Quando la KEXP di Seattle punta le sue antenne diaboliche verso una band, non è mai un caso. È un segnale, è un richiamo ancestrale, è il fremito di una bussola radiofonica impazzita che indica il luogo esatto in cui il rock ‘n’ roll, quello vero, quello febbrile e viscerale, sta ancora bruciando sotto le ceneri di un mondo in decomposizione. Ed è proprio lì che troverai Frankie And The Witch Fingers: una congrega elettrica californiana, un rituale acido e psichedelico in grado di trasformare un’esibizione in qualcosa di concreto, di permanente, di possente e di mitologico. Giusto, allora, farne un vero e proprio disco.
Sul palco non suonano: incendiano. I loro groove garage e funkeggianti sono fendenti che tagliano l’aria, le chitarre ringhiano come bestie feroci affamate e le ritmiche pulsano con la forza brutale di un cuore che si rifiuta di smettere di battere. È un attacco frontale, un’esplosione incontrollabile di suono, vibrazioni, balli e sudore, che ti colpisce dritto in petto, ti scaraventa a terra e poi ti rialza, per farti guardare in faccia quella verità scomoda che, da troppo tempo, preferiamo ignorare.
Perché la loro musica non è solamente intrattenimento: è una veemente denuncia, è rito purificatore, è l’apocalisse annunciata e, al tempo stesso, una preziosa promessa di rinascita. Inseguono orizzonti sonori massicci, cieli elettrici e senza stelle, cercando di scrostare lo sporco velo che ci hanno calato sugli occhi.
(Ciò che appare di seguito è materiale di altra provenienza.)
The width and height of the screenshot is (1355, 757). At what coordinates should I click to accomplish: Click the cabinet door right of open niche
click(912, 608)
Quello che nasconde le lande desolate di rifiuti tecnologici, gli edifici divorati dalla ruggine, le fabbriche sventrate ed abbandonate, come le carcasse di una creatura post-industriale e una natura avvelenata, sfinita ed umiliata, che prova ancora a respirare sotto colate di cemento, asfalto e fiumi di plastica.
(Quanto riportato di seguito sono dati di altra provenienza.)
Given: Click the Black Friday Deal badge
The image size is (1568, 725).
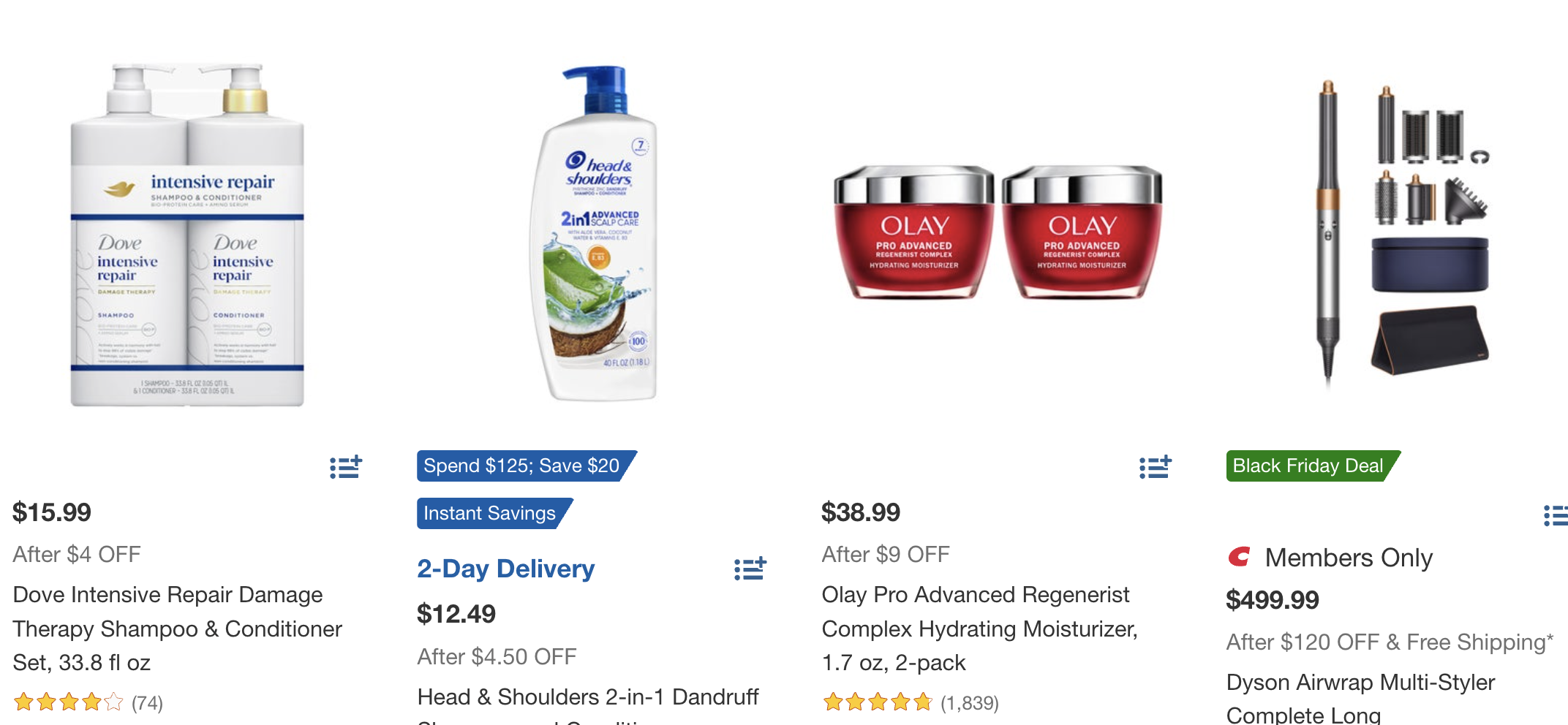Looking at the screenshot, I should coord(1308,466).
Le città si trasformano in deserti ostili, covi di nevrosi e solitudine, e le persone — sempre più instabili, deviate, stravolte — si aggirano, come spettri, alla ricerca di un’identità che il sistema neoliberista ha provveduto a smantellare pezzo dopo pezzo. È in questo contesto che i cinque stregoni californiani confezionano il loro spettacolo: vibrante, spasmodico, nervoso, deciso a gettare una luce abbagliante su tutto il marciume contorto che ci abbrutisce e ci distrae.
L’obiettivo? Semplice e radicale: abbattere il nichilismo imperante, sferrare un colpo violento contro l’apatia collettiva, riversare, sulle rovine di questo mondo allo sbando, tutto il fuoco selvaggio delle loro trame ruvide ed infernali. Rimettere il sangue in circolo, far pulsare il cuore, risvegliare la mente e restituirle la capacità di sognare, di immaginare, di creare. Di concepire visioni e narrazioni fantastiche che, se solo trovassimo il coraggio di inseguirle, potrebbero, persino, trasformarsi in realtà tangibili. Perché il rock, quando è fatto così, non è mai solo musica. È una possibilità. Un varco. Una crepa. Un passaggio.